* [Required work]:
Give again only the lines from the line that holds "You are a GUI" to the end of the data, inclusive, omitting all pictures.

(Saved data entries)
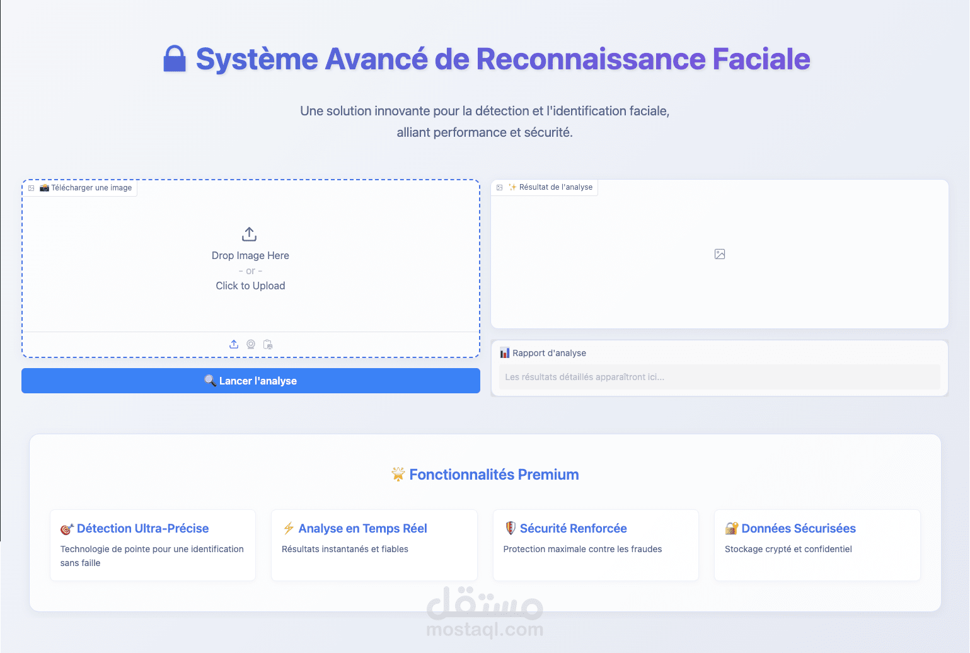Paste image from clipboard icon

coord(267,344)
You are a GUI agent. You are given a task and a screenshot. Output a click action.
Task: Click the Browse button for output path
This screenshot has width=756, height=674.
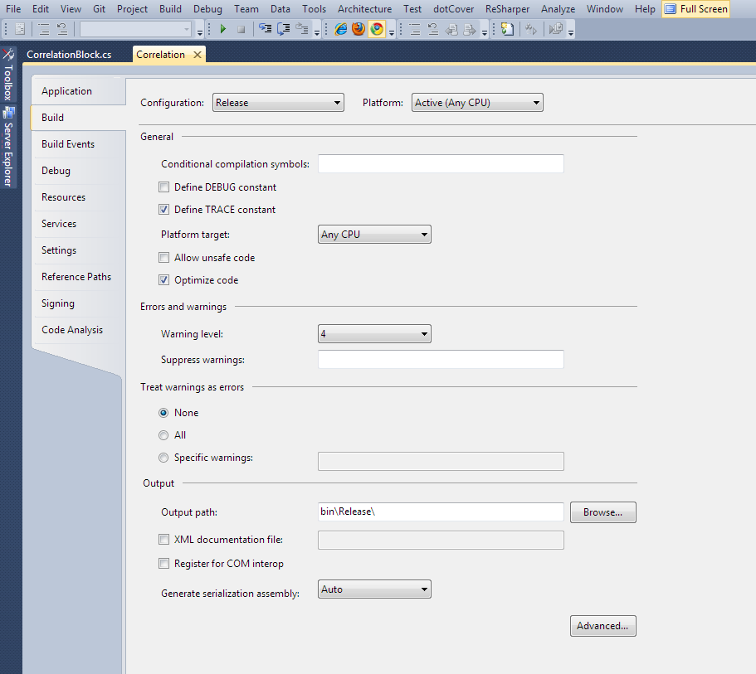tap(602, 512)
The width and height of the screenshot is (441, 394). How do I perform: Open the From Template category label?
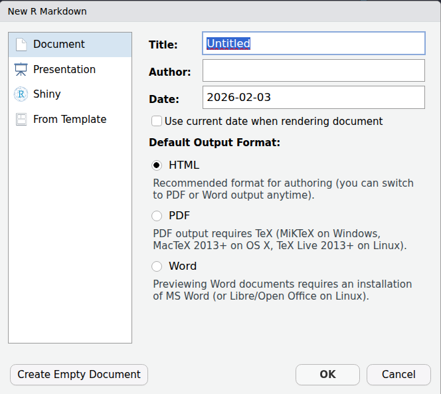70,120
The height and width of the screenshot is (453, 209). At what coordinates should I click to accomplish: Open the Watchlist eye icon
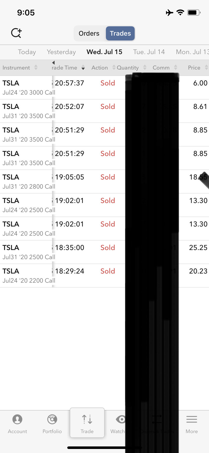tap(121, 420)
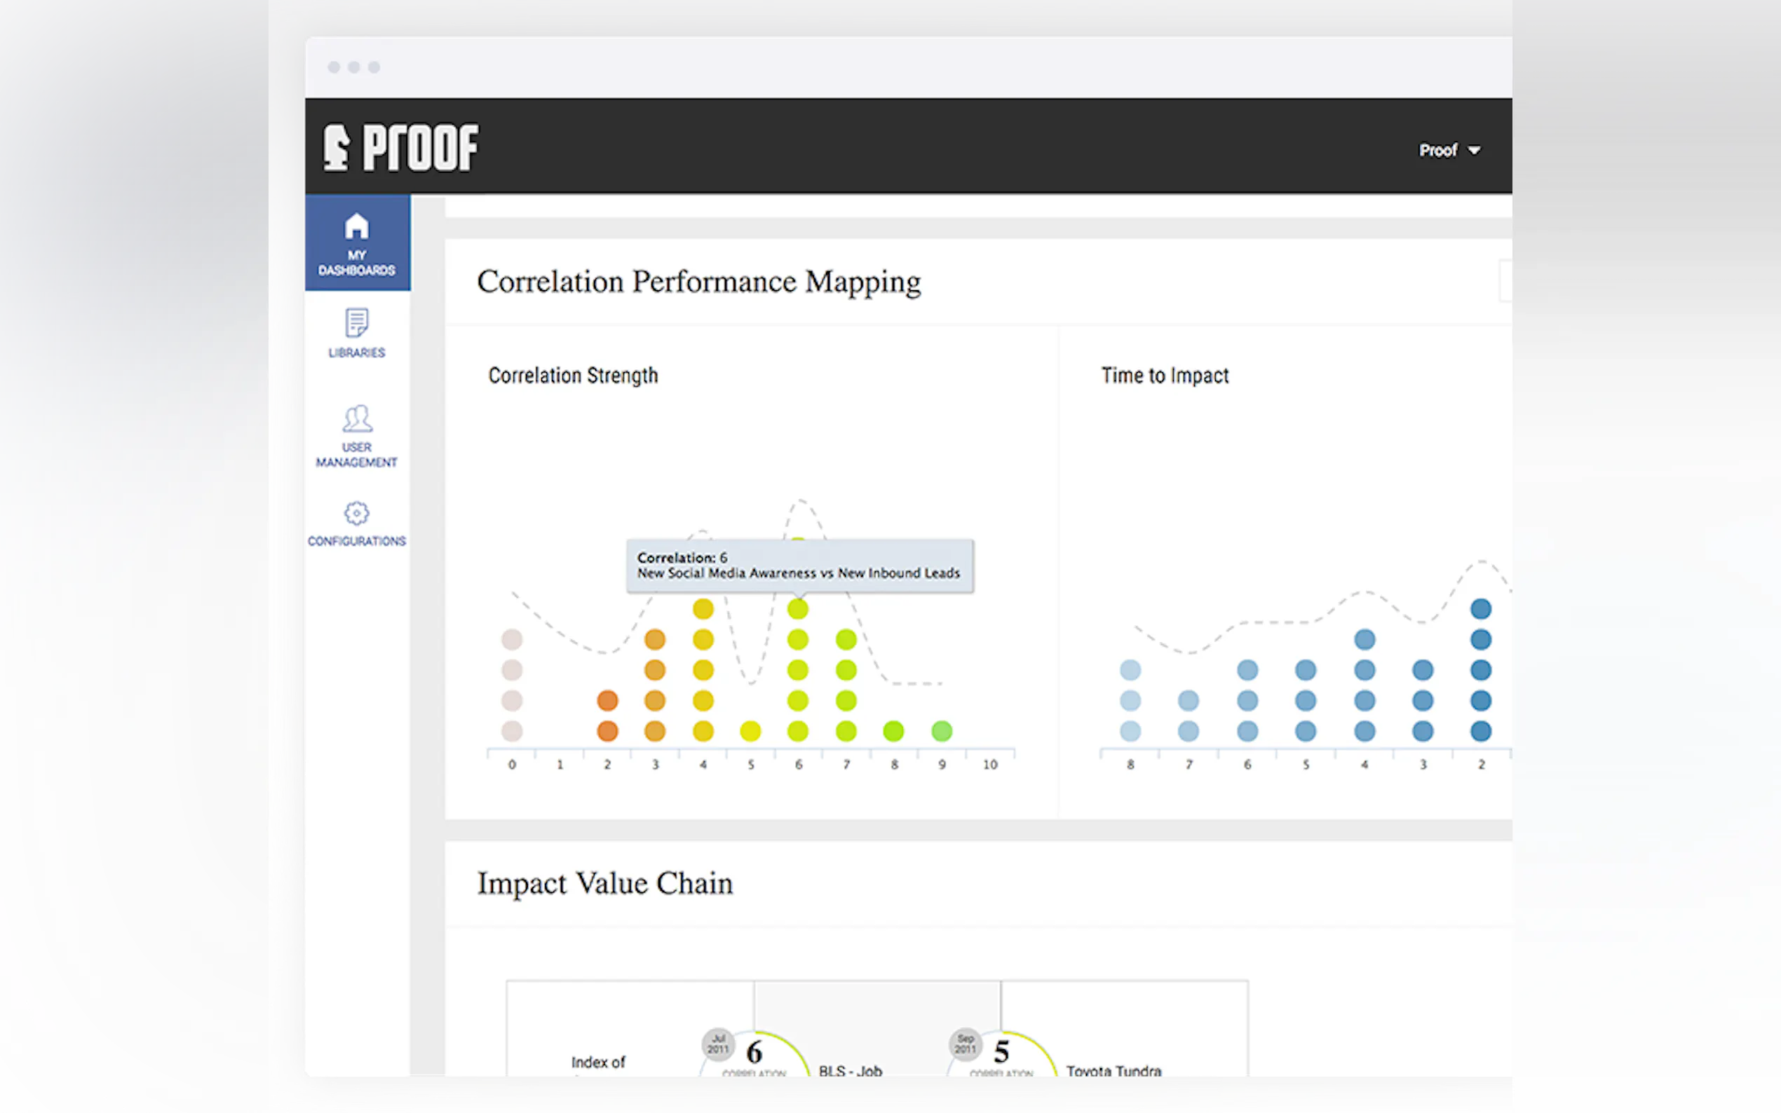Click the top blue dot in column 2
This screenshot has width=1781, height=1113.
1481,609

* [Finished exercise]:
You are a GUI agent. You are given a task and a screenshot. Output a click action.
Task: Click the Browse button for output path
This screenshot has width=756, height=674.
tap(602, 512)
The width and height of the screenshot is (441, 394). How do I perform: Open the From Template category label?
70,120
The height and width of the screenshot is (453, 209). At what coordinates should I click to accomplish: Open the Watchlist eye icon
tap(121, 420)
Click the top blue dot in column 2
This screenshot has width=1781, height=1113.
1481,609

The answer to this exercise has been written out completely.